Тем самым арестованного именно в эти послевоенные годы Александра Исаевича Солженицына (1918–2008) можно было бы назвать жертвой лагерной экономики. Неудивительно, что в своей трехтомной книге «Архипелаг ГУЛАГ» Солженицын посвятил вопросам экономики лагеря немало внимания, коснувшись в том числе и системы Френкеля71. В отличие от преобладающего в «Архипелаге ГУЛАГ» фокуса на историю лагерной экономики, основное внимание настоящей статьи направлено на «рассказанный лагерь»72; здесь нас будет интересовать не экономическая действительность лагерей, а функционализация хозяйственных и экономических аспектов для формирования этических оценок, даваемых в рамках художественного текста «Один день Ивана Денисовича» (1962).
◇ ◇ ◇ ◇
Ваши задания:
1. Ответьте на вопросы по фрагменту статьи о Солженицыне:
(a) Каковы годы жизни Александра Исаевича Солженицына?
(b) Сколько томов в книге «Архипелаг ГУЛАГ»?
(c) В каком году вышел текст «Один день Ивана Денисовича»?
2. Подхватите фрагмент статьи о Солженицыне и продолжите его после последнего предложения.
◇ ◇ ◇ ◇
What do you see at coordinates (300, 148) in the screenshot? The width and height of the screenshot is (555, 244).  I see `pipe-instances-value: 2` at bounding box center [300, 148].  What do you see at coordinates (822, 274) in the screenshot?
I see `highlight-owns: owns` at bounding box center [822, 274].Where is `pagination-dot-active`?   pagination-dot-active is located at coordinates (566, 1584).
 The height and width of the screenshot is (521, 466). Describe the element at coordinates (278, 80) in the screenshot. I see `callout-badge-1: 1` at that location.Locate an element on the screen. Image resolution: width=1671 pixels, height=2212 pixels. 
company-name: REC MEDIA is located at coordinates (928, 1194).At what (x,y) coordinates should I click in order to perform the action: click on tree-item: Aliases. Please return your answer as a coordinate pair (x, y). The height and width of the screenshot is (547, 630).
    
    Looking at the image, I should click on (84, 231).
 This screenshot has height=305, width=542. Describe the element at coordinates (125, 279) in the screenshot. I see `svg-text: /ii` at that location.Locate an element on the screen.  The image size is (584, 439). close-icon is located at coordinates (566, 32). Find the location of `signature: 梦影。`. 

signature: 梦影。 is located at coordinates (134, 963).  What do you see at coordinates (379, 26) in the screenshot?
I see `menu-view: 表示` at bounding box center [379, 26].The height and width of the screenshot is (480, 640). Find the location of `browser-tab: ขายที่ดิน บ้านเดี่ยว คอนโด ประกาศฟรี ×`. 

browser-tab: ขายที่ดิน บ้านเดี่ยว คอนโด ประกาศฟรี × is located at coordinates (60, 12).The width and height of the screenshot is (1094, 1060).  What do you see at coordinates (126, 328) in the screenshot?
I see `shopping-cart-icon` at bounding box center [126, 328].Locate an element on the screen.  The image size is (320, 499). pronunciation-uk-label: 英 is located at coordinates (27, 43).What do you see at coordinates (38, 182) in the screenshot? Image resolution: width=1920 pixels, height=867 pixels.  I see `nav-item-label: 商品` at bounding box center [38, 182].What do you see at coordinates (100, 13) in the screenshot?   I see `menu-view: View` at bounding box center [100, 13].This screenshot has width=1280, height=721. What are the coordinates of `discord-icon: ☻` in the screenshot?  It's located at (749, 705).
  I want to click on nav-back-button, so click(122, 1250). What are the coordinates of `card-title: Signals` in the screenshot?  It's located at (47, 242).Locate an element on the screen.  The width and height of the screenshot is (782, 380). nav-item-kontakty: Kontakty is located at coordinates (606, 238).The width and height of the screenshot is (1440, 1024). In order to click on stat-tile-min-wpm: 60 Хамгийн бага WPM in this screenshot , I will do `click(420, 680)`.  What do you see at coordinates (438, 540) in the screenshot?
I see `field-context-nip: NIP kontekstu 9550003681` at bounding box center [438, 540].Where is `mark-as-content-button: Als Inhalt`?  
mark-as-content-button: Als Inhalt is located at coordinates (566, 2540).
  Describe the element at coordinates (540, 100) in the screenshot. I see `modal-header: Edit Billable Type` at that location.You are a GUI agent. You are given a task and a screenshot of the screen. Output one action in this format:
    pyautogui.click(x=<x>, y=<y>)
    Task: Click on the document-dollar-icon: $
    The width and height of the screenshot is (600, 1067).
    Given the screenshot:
◇ ◇ ◇ ◇
Готовые ответы:
1.
(a) 1918–2008.
(b) Три тома.
(c) В 1962 году.

2.
В этом отношении применяемый нами подход удаляется от традиционной «гуманистической» интерпретации рассказа Солженицына, подчеркивавшей достоинство и нравственную свободу человека73 (в чем единодушны антикоммунистические экзегеты и апологеты социалистического реализма74). Исследователи, придерживающиеся подобной традиционной интерпретации, недостаточным образом принимают во внимание сюжетосложение текста, которое определено ограниченным кругозором героя рассказа, Ивана Денисовича Шухова, исключающим не только явно политические выводы, но и правозащитные соображения и открытый морализм.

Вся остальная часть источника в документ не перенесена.